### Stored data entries
------------------------------
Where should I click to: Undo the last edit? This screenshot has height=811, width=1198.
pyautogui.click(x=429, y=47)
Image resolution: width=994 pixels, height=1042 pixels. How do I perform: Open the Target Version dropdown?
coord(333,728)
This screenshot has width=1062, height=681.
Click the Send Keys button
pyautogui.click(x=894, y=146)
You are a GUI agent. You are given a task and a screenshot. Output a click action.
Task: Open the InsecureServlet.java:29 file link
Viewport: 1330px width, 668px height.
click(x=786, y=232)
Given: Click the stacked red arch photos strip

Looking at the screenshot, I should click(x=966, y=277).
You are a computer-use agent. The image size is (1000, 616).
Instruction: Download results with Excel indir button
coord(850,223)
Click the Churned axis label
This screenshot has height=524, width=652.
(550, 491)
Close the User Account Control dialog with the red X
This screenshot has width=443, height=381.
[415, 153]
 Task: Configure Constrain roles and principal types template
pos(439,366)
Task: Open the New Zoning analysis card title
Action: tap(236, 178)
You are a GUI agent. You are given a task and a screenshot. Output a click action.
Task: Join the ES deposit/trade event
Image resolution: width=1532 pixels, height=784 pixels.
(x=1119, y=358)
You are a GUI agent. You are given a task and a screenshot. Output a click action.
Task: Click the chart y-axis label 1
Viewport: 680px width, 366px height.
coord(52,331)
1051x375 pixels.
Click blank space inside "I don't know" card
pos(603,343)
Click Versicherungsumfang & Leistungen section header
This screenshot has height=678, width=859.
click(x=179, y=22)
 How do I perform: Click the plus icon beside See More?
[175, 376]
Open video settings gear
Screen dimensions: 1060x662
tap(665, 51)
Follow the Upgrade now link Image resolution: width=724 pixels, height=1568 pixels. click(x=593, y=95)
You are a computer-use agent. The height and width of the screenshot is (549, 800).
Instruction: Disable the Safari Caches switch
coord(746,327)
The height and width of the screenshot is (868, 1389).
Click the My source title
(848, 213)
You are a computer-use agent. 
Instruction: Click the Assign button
------------------------------
### EXERCISE
Print the records again in their entirety, character for character.

### REPLY
Where should I click to: Undo the last edit? This screenshot has height=811, width=1198.
pyautogui.click(x=429, y=47)
Image resolution: width=994 pixels, height=1042 pixels. How do I perform: Open the Target Version dropdown?
coord(333,728)
This screenshot has width=1062, height=681.
Click the Send Keys button
pyautogui.click(x=894, y=146)
You are a GUI agent. You are given a task and a screenshot. Output a click action.
Task: Open the InsecureServlet.java:29 file link
Viewport: 1330px width, 668px height.
click(x=786, y=232)
Given: Click the stacked red arch photos strip

Looking at the screenshot, I should click(x=966, y=277).
You are a computer-use agent. The image size is (1000, 616).
Instruction: Download results with Excel indir button
coord(850,223)
Click the Churned axis label
This screenshot has height=524, width=652.
(550, 491)
Close the User Account Control dialog with the red X
This screenshot has width=443, height=381.
[415, 153]
 Task: Configure Constrain roles and principal types template
pos(439,366)
Task: Open the New Zoning analysis card title
Action: tap(236, 178)
You are a GUI agent. You are given a task and a screenshot. Output a click action.
Task: Join the ES deposit/trade event
Image resolution: width=1532 pixels, height=784 pixels.
(x=1119, y=358)
You are a GUI agent. You are given a task and a screenshot. Output a click action.
Task: Click the chart y-axis label 1
Viewport: 680px width, 366px height.
coord(52,331)
1051x375 pixels.
Click blank space inside "I don't know" card
pos(603,343)
Click Versicherungsumfang & Leistungen section header
This screenshot has height=678, width=859.
click(x=179, y=22)
 How do I perform: Click the plus icon beside See More?
[175, 376]
Open video settings gear
Screen dimensions: 1060x662
tap(665, 51)
Follow the Upgrade now link Image resolution: width=724 pixels, height=1568 pixels. click(x=593, y=95)
You are a computer-use agent. The height and width of the screenshot is (549, 800).
Instruction: Disable the Safari Caches switch
coord(746,327)
The height and width of the screenshot is (868, 1389).
Click the My source title
(848, 213)
You are a computer-use agent. 
Instruction: Click the Assign button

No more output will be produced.